Problem to work on –
Update the data from the line containing "Given: Click the license grade A circle" through the line containing "Looking at the", both included, so that "circle" becomes "icon" and nothing else changes. Give back only those lines, without the pictures.

Recorded information –
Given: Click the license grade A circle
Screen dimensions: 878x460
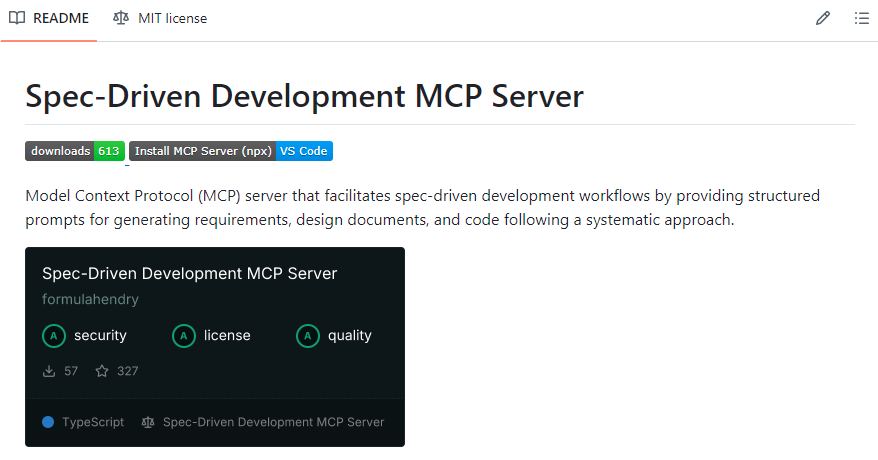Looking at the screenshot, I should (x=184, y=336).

==

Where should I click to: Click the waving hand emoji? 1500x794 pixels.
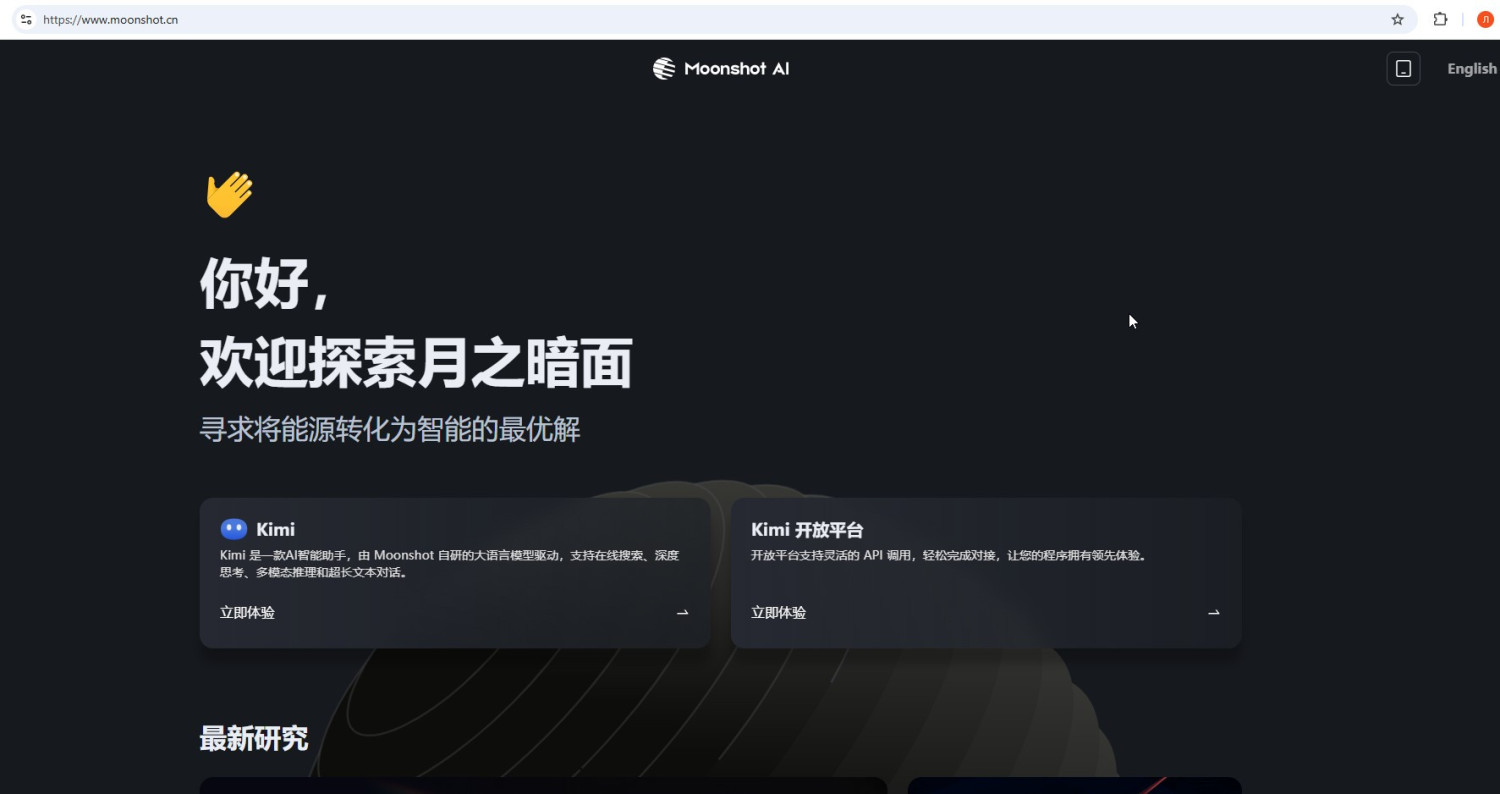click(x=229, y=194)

Task result –
Given: Click the license grade A icon
Screen dimensions: 878x460
Looking at the screenshot, I should (x=184, y=336).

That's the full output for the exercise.